◆ GOAL ◆
Reproduce the listing below word for word, from the line containing "The image size is (222, 921)." through its last line, both included. Omit the pictures.

◆ EXERCISE INPUTS ◆
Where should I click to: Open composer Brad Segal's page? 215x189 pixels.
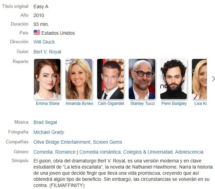(45, 122)
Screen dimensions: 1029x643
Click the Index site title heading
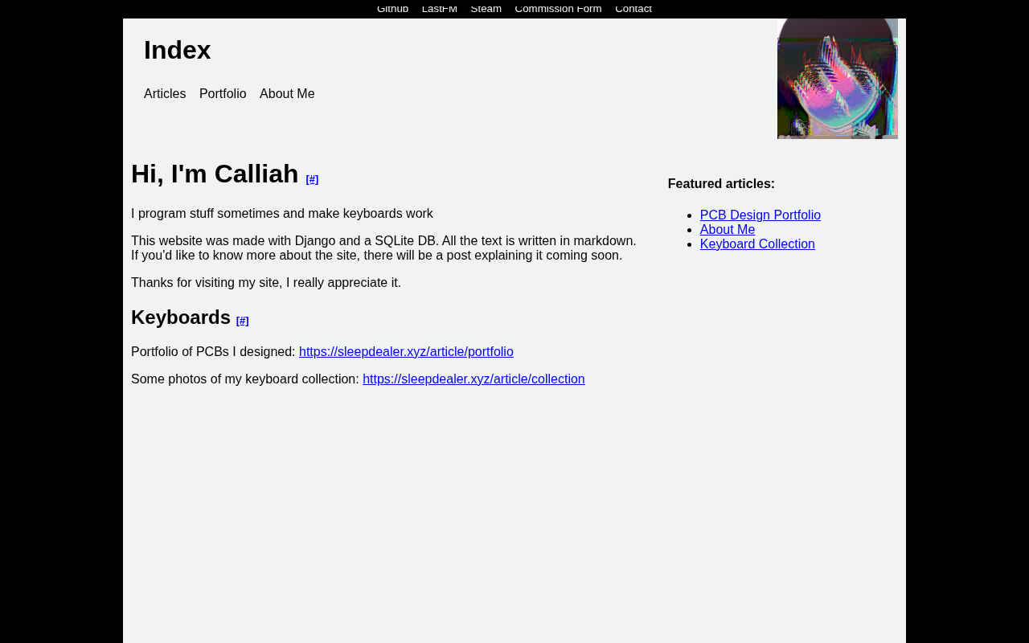click(x=178, y=50)
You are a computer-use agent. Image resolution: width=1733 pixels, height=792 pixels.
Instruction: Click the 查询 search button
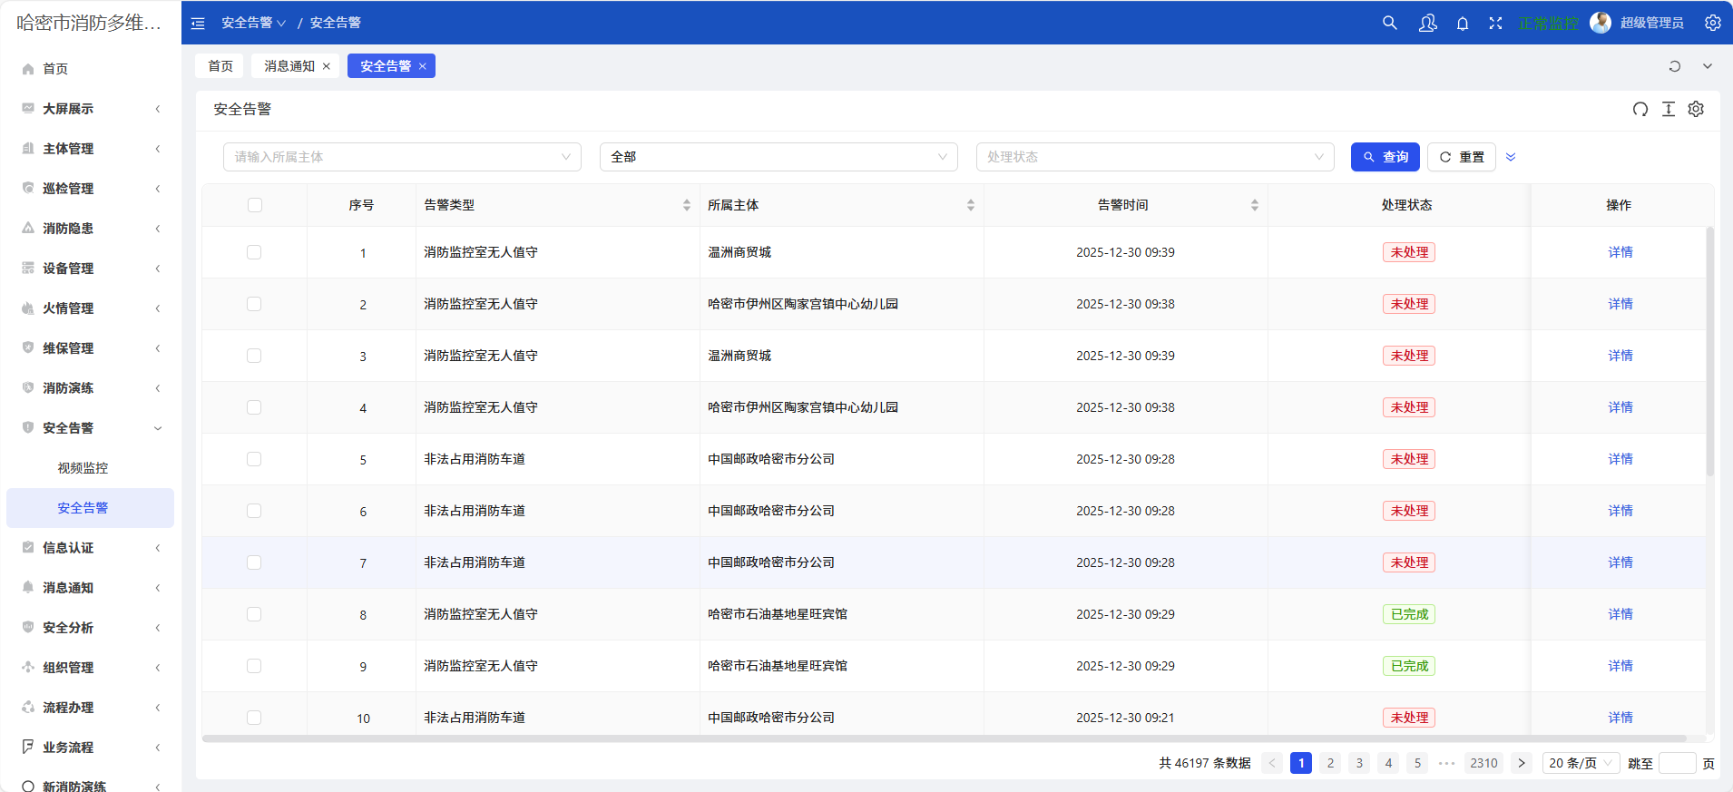[x=1385, y=157]
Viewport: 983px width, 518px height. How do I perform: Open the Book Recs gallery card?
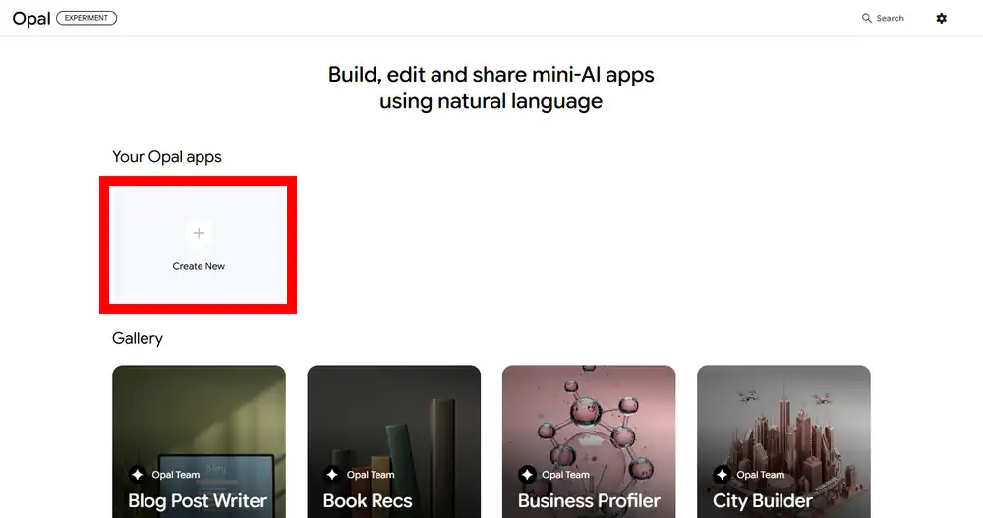point(394,441)

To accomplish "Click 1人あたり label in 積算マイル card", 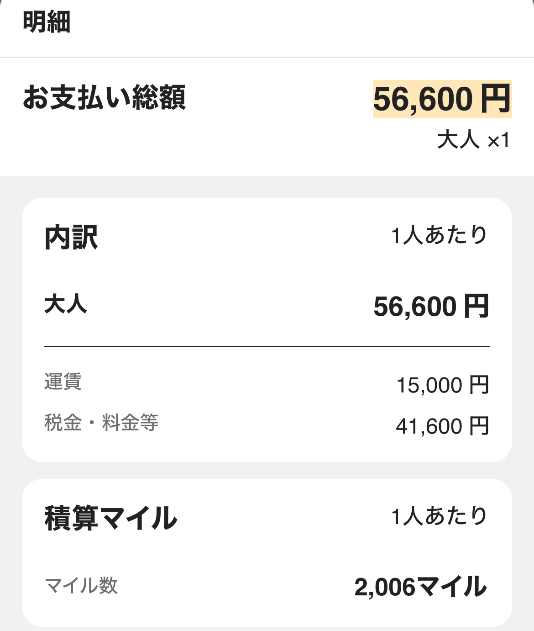I will 440,516.
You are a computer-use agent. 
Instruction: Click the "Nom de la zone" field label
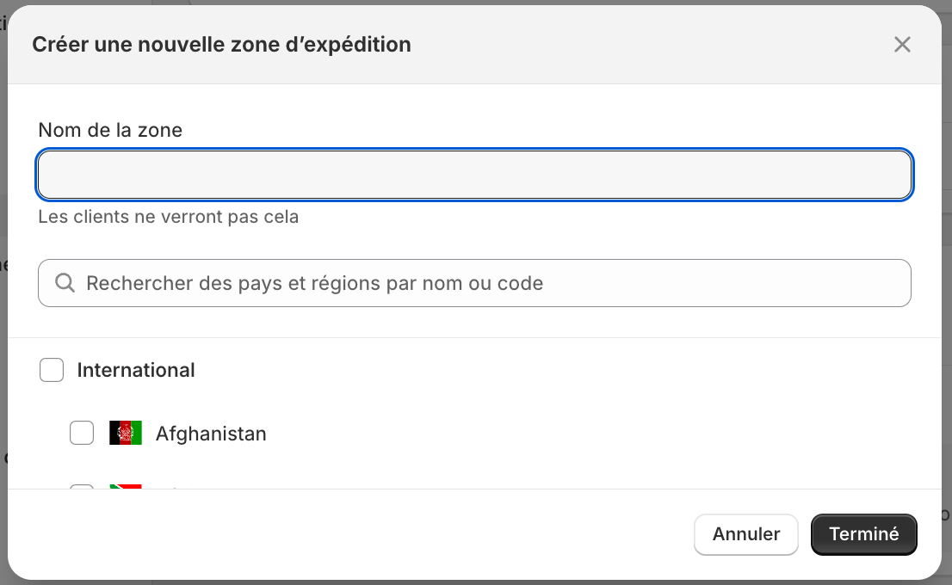coord(110,130)
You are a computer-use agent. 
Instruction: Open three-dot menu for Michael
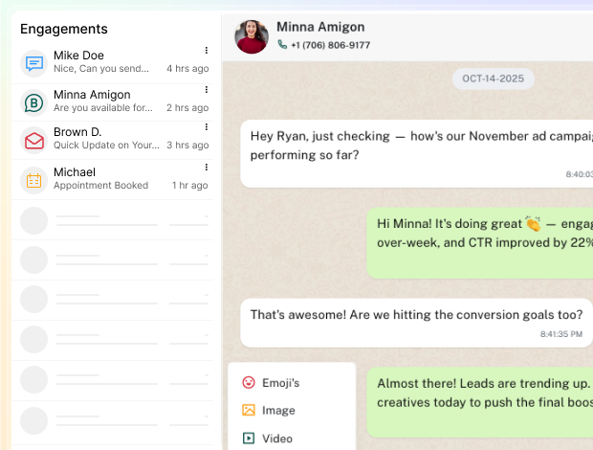[x=206, y=167]
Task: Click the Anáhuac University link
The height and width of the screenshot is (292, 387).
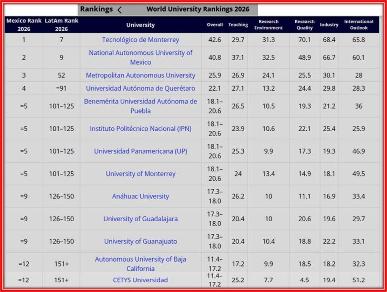Action: [x=140, y=196]
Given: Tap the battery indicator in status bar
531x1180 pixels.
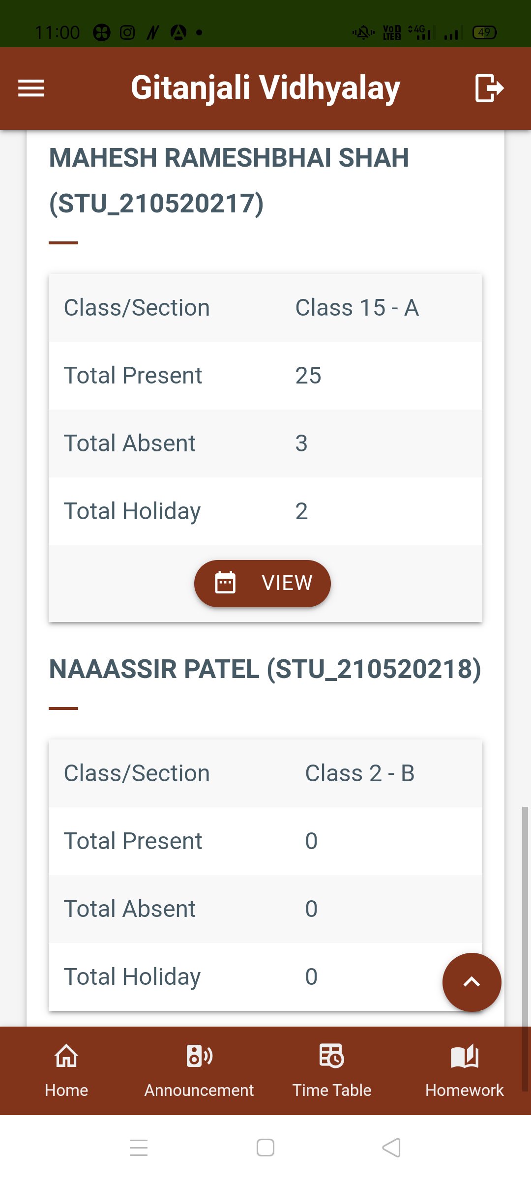Looking at the screenshot, I should [484, 32].
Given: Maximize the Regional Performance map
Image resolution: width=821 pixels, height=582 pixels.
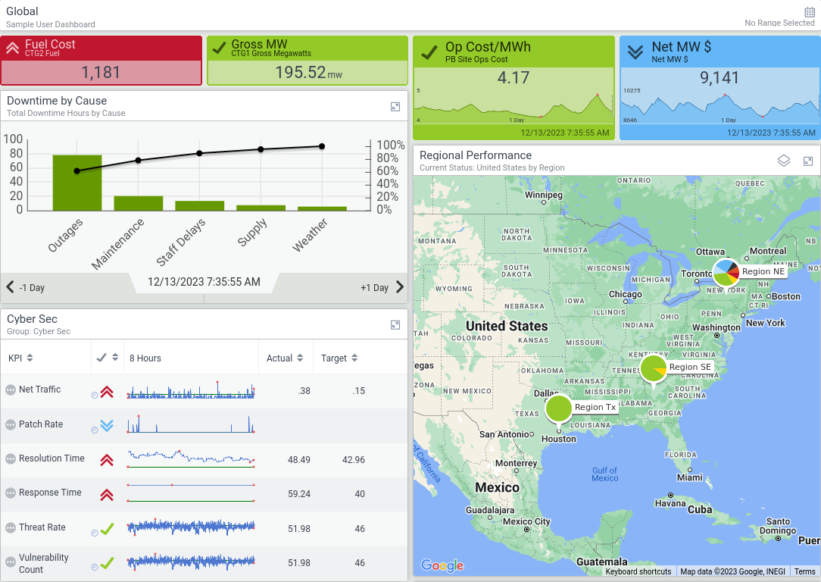Looking at the screenshot, I should click(x=808, y=161).
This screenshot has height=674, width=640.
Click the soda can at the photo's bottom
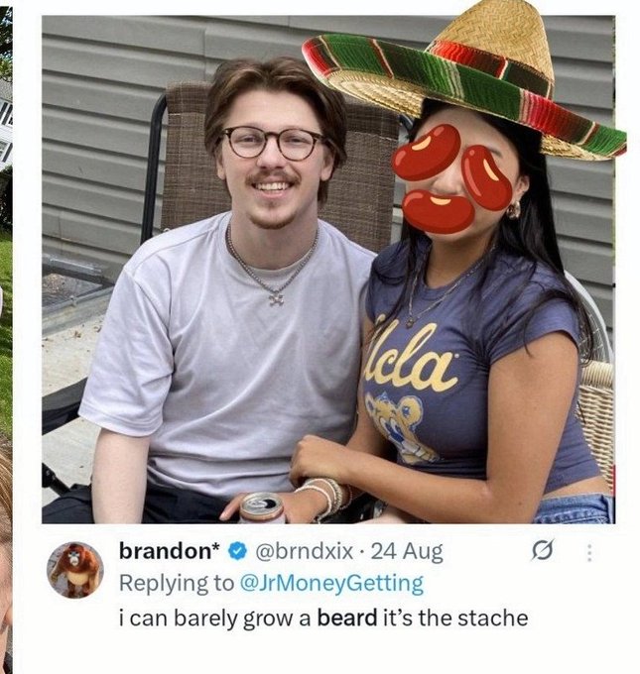click(261, 508)
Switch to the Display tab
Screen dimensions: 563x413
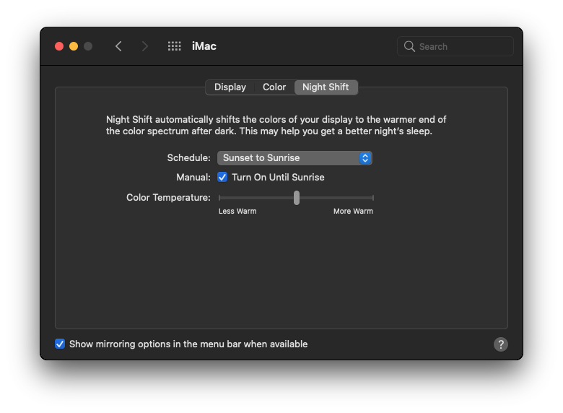click(230, 87)
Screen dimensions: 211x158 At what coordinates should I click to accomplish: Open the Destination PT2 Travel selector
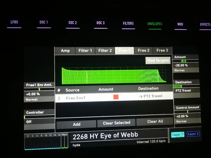tap(187, 90)
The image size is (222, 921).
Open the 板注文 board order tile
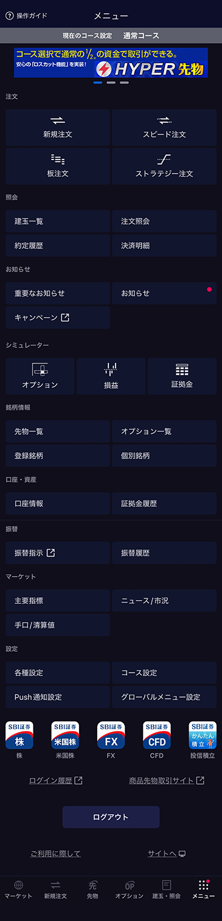tap(58, 166)
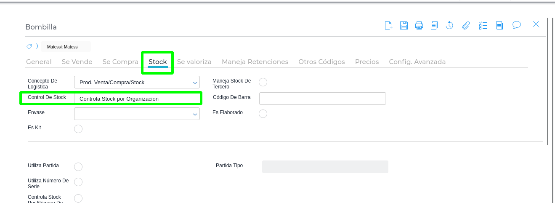Click the speech bubble comments icon

(x=517, y=25)
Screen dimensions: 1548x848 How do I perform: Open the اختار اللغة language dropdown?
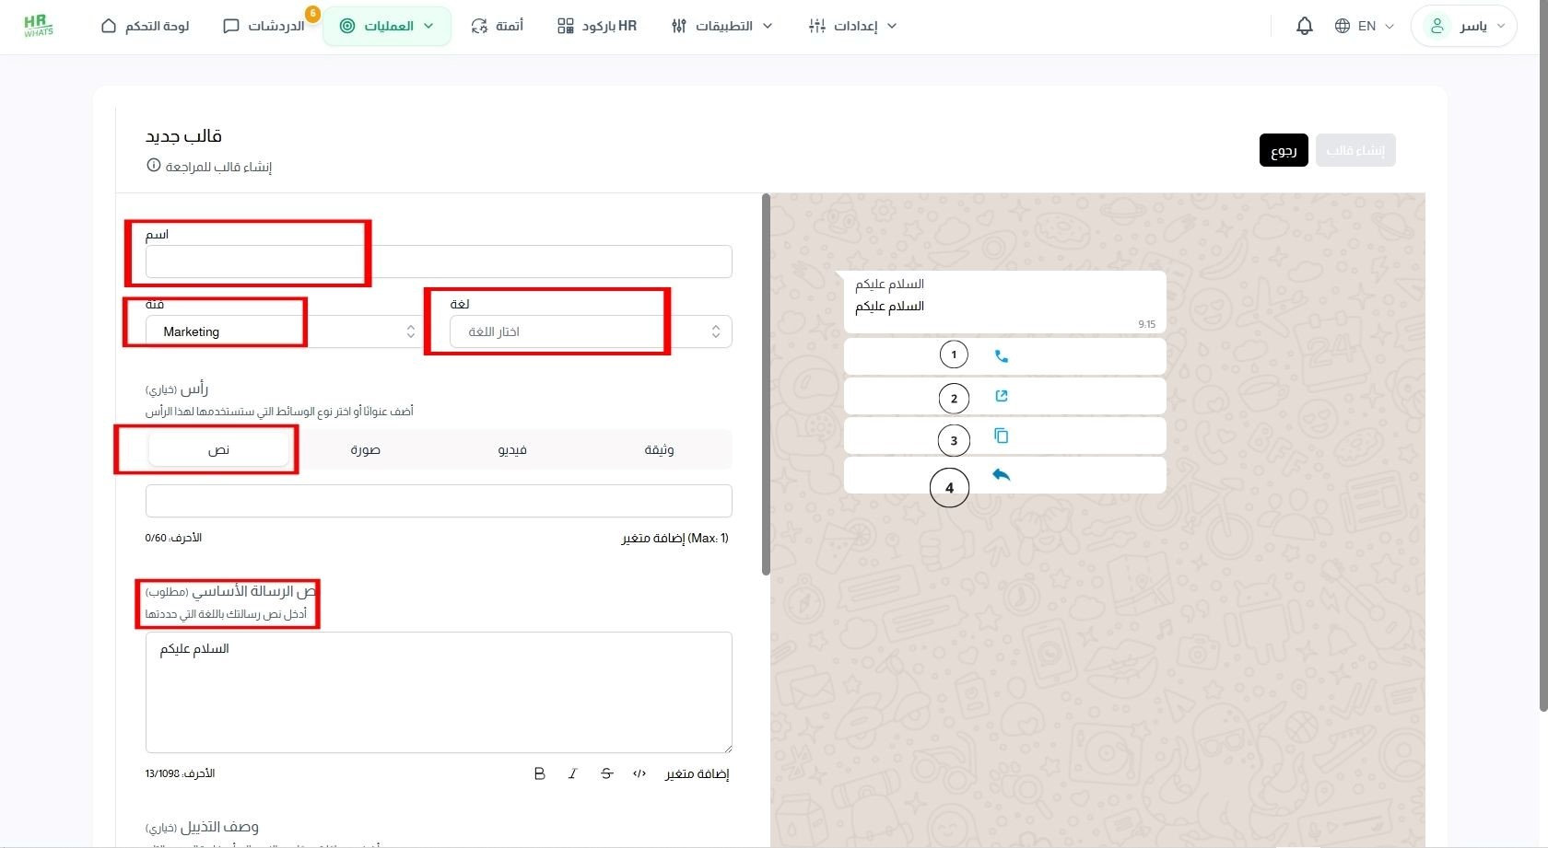pos(591,331)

◆ SOLUTION TO THIS TASK ◆
The image size is (222, 921).
Open the 板注文 board order tile
tap(58, 166)
Click the speech bubble comments icon

(x=517, y=25)
Screen dimensions: 1548x848 How do I perform: Open the اختار اللغة language dropdown?
pos(591,331)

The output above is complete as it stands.